Une cinquième coalition.
A peine rentré, Napoléon dut faire face à l’Autriche qui entrait à nouveau en guerre. Trois fois déjà, elle s’est trouvée en guerre contre la France révolutionnaire et impériale (1797, 1801, 1805), et elle a été à chaque fois battue. En 1809, elle espère qu’un soulèvement de toute l’Allemagne viendra la soutenir amis la tentative de rallier la Prusse avorte et « l’appel de l’archiduc Charles à la nation allemande », en avril 1809 n’obtient que des résultats sporadiques. Si, après la prise de Vienne, Essling fut un échec pour Napoléon, il écrasa définitivement les Autrichiens à Wagram en juillet 1809, malgré une bataille difficile où il laissa 20 000 morts. Pour l’Autriche, une crise financière totale venait s’ajouter à la défaite militaire. Elle dut accepter la dure paix de Vienne (octobre 1809). La France continuait son expansion territoriale jusqu’aux « provinces illyriennes » et l’Empereur obtint la main de Marie-Louise d’Autriche. Napoléon répudia Joséphine et le mariage avec l’archiduchesse fut célébré solennellement en 1810. L’alliance matrimoniale des Habsbourg avec l’ennemi et l’usurpateur, considérée comme une infamie par l’empereur François, permettrait, pensait Metternich appelé aux affaires, de préparer en paix le relèvement intérieur autrichien. L’archiduchesse était réellement éprise de Napoléon et lui donna un héritier en 1811, complétant le triomphe de l’Empereur. Celui-ci reçut le titre de « roi de Rome », vieux titre du Saint-Empire romain germanique.

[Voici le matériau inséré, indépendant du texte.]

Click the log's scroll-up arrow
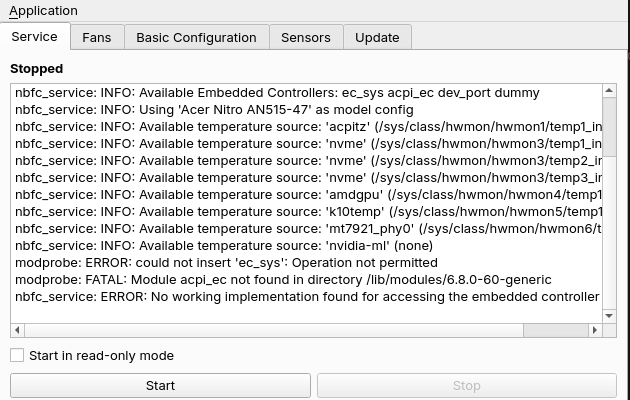pyautogui.click(x=609, y=90)
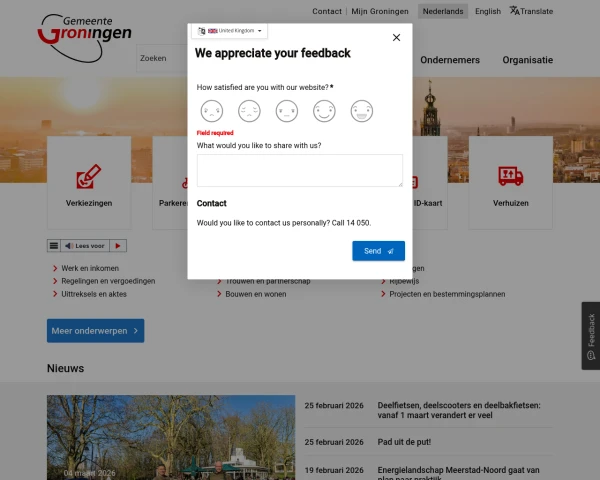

Plus encore que la Prusse en 1806, l’Autriche avait accepté et adopté l’Empereur des Français. Metternich sera fidèle à Napoléon jusqu’au début de 1814. La puissance de la France, qui étend son pouvoir de l’Adriatique aux bouches de l’Elbe, en Europe occidentale, lui paraissait conciliable avec celle de l’Autriche en Europe centrale.
La défaite de Masséna au Portugal en mai 1811 réalisait la prophétie de Joseph Bonaparte : « Sire, votre gloire échouera en Espagne ». Le dernier chapitre de l’épopée va bientôt s’ouvrir avec le nouveau conflit voulu par le tsar Alexandre.